De eerste ontmoeting tussen Congolese en Europese christenen vond plaats aan het einde van de 15e eeuw, enkele jaren voordat Columbus in Amerika aan land ging. Diogo Cão, een Portugese marinekapitein, komt in 1483 aan bij de monding van de Congostroom. Op dat moment wordt het Kongo-koninkrijk geregeerd door een soevereine Nzinga a Nkuwu en bestaat het uit het zuidelijke deel van Congo Brazzaville, het noorden van Angola, evenals het zuidwesten van Congo DRC, en een deel van Gabon.

In de Congolese kosmogonie van die tijd geloofde men dat de voorouders in de dieptes van de oceaan leefden. In de overtuiging dat ze getuige waren van hun terugkeer, verwelkomden de Congolezen de Europese schepen hartelijk.

De diplomatieke banden tussen Portugal en Kongo bloeiden op aan het begin van de 16e eeuw, tijdens het bewind van Mvemba a Nzinga (gedoopt als Dom Afonso Ier, 1456-1543).
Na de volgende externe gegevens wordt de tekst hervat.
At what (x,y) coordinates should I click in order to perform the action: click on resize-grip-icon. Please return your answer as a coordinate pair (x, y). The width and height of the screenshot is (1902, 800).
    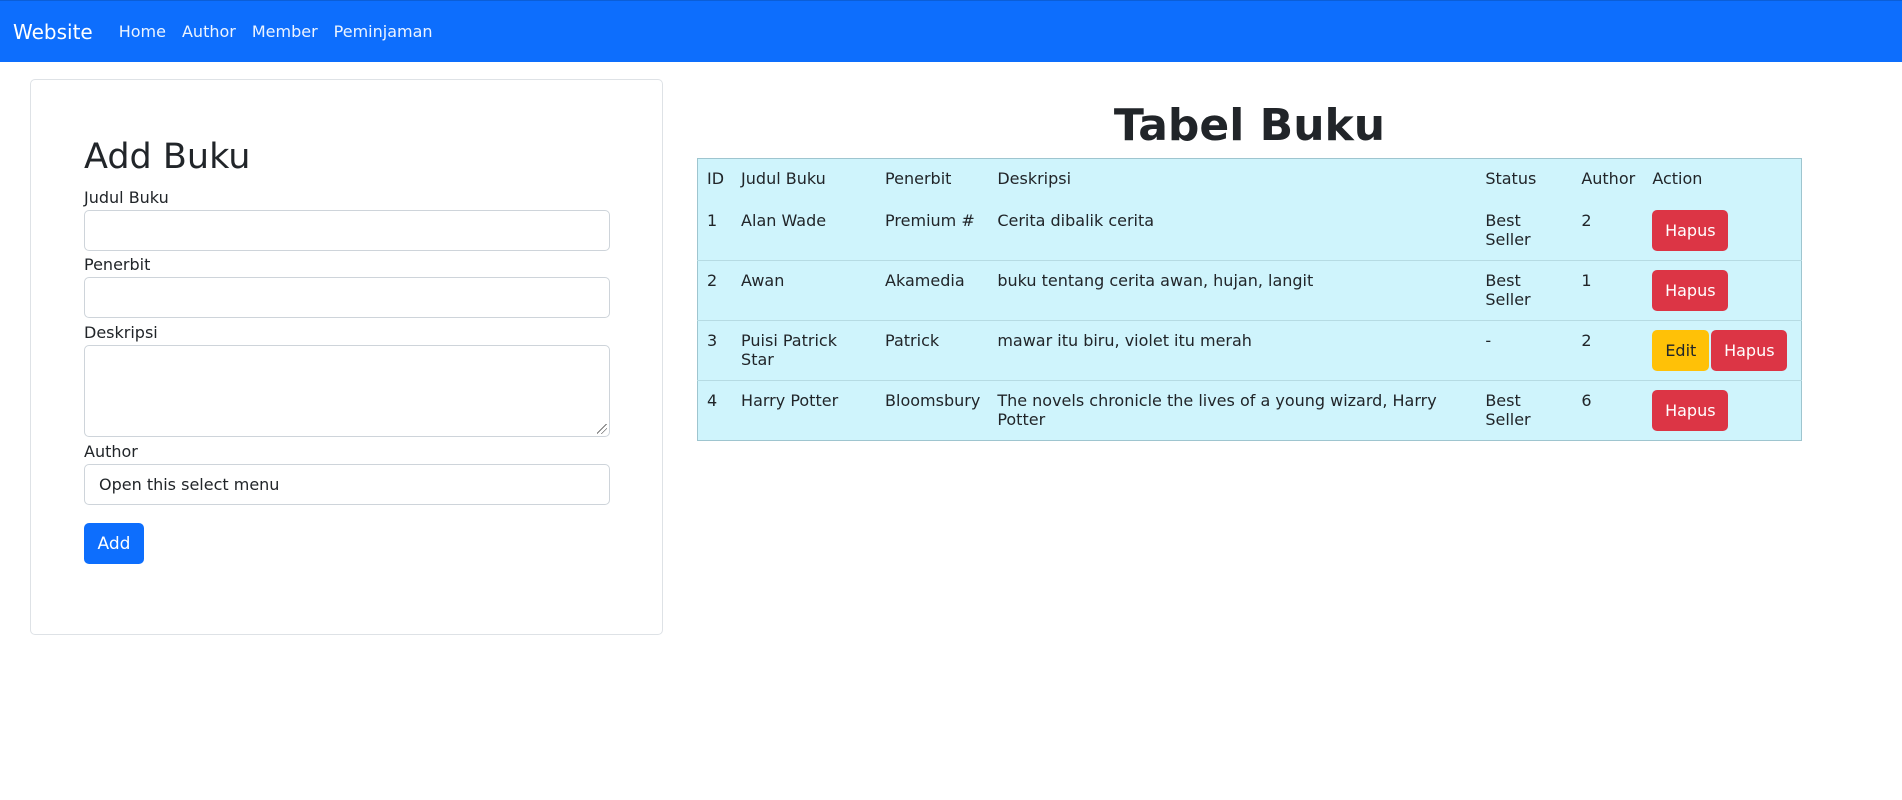
    Looking at the image, I should click on (602, 429).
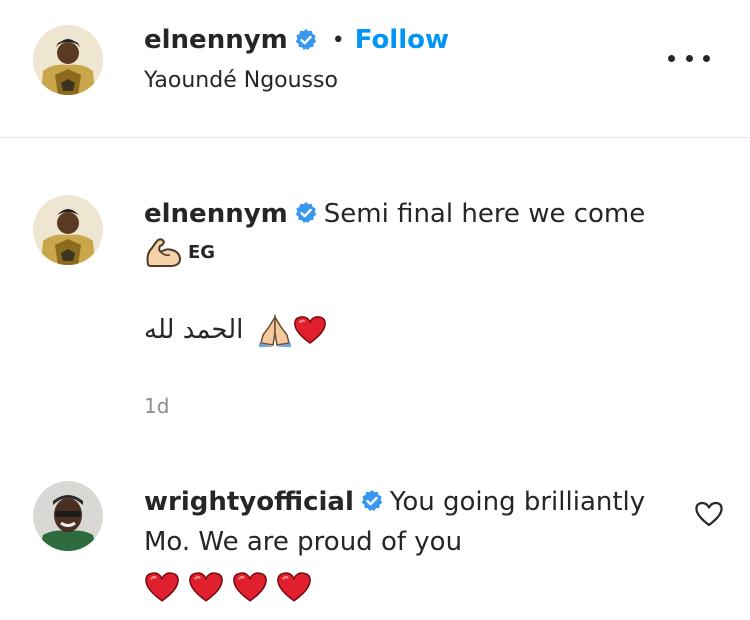  I want to click on header-name-row: elnennym • Follow, so click(296, 40).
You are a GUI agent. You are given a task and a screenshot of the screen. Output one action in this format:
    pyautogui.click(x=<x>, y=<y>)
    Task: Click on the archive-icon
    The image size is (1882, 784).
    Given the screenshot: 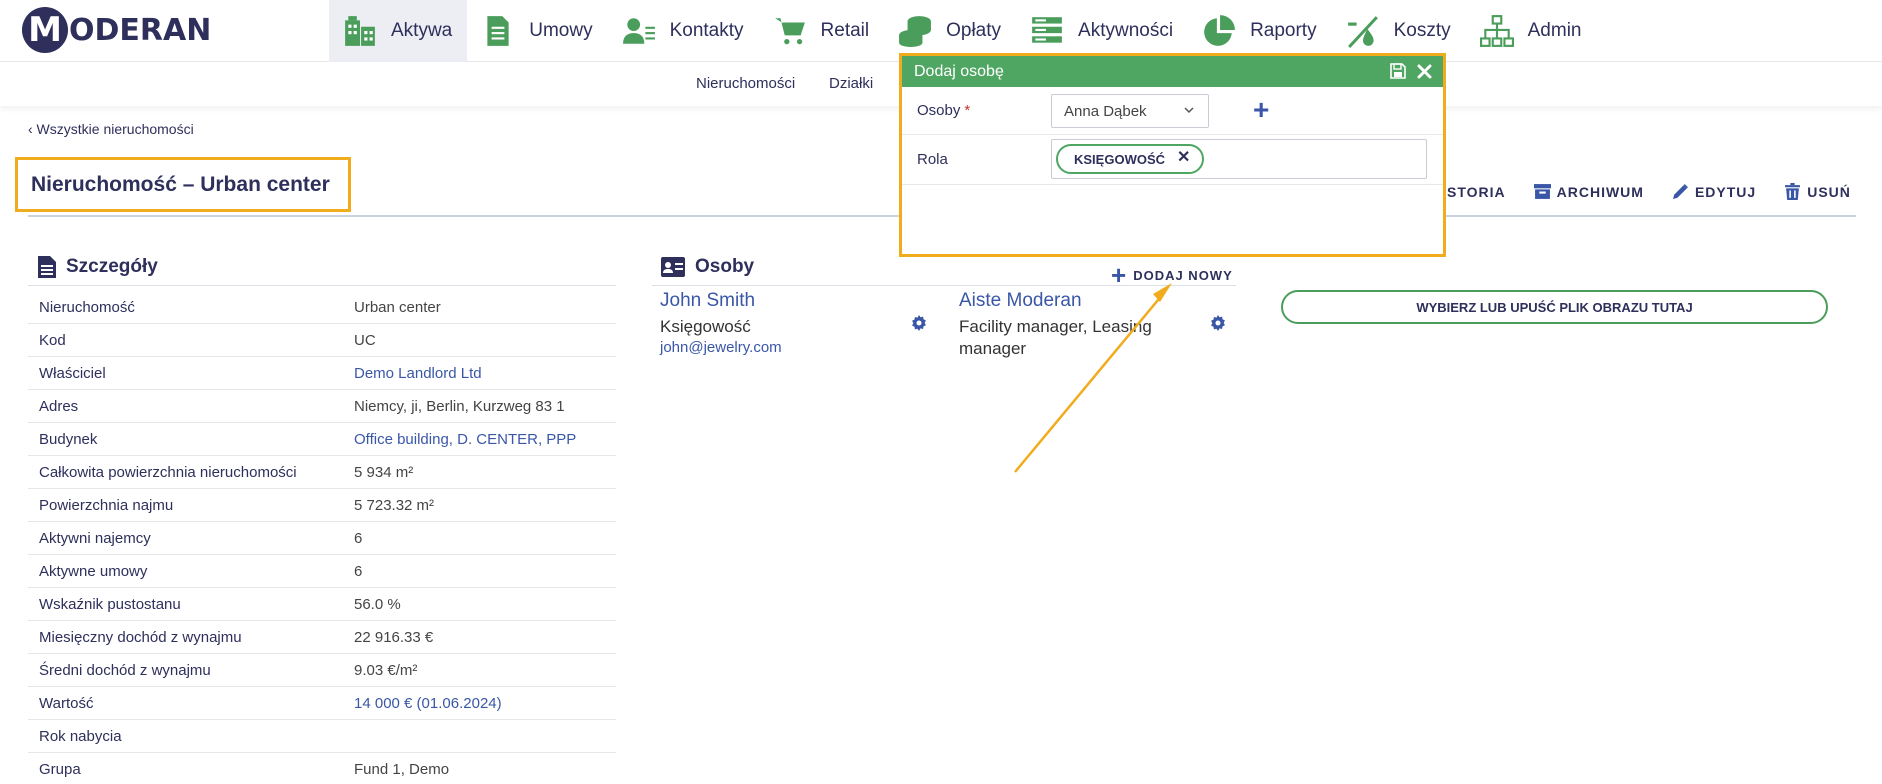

In tegenstelling tot zijn vader Nzinga a Nkuwu (gedoopt als Dom João Ier), die uiteindelijk afvallig wordt, roept Dom Afonso het christendom uit tot officiële staatsgodsdienst, wat zou moeten leiden tot een snelle modernisering van zijn land.

De zoon van deze illustere koning Kinu A Mvemba (gedoopt als Dom Henrique, 1495-1531), was voorbestemd om zijn vaders vraag naar een inheemse geestelijkheid en een christelijk opgeleide sociale klasse in het eerste christelijke koninkrijk in Afrika te realiseren. Hij werd in 1506 naar Lissabon gestuurd om theologie te studeren, gevolgd door verschillende andere jonge Kongo-elites die tijdens het bewind van Afonso I naar Europa voor een opleiding werden gezonden, met wisselend succes (de meesten stierven eenmaal in Europa). Dom Henrique bleef daar tot 1521 na een opleiding in het klooster van Sint-Elooi waar hij Latijn en theologie studeerde.

Op 5 mei 1518 benoemde Paus Leo X de prins Dom Henrique tot bisschop van de oude stad Utica “In partibus infidelium” (in het land van de ongelovigen). De vroegere welvarende Fenicische en later Romeinse havenstad, gelegen in de buurt van Carthago (het huidige Tunesië), was in de 16e eeuw al bijna verdwenen. Hoewel Dom Henrique nooit de ruïnes van Utica zou bereiken, was hij een van de politieke troeven van zijn vader, beschermeling van koning Manuel I van Portugal en de eerste inheemse bisschop van zwart Afrika. Hij keerde terug naar Mbanza Kongo en werd naast zijn bisschopsambt benoemd tot gouverneur van de provincie Mpangu. In deze dubbele functie was hij na de koning de belangrijkste politieke figuur in Congo.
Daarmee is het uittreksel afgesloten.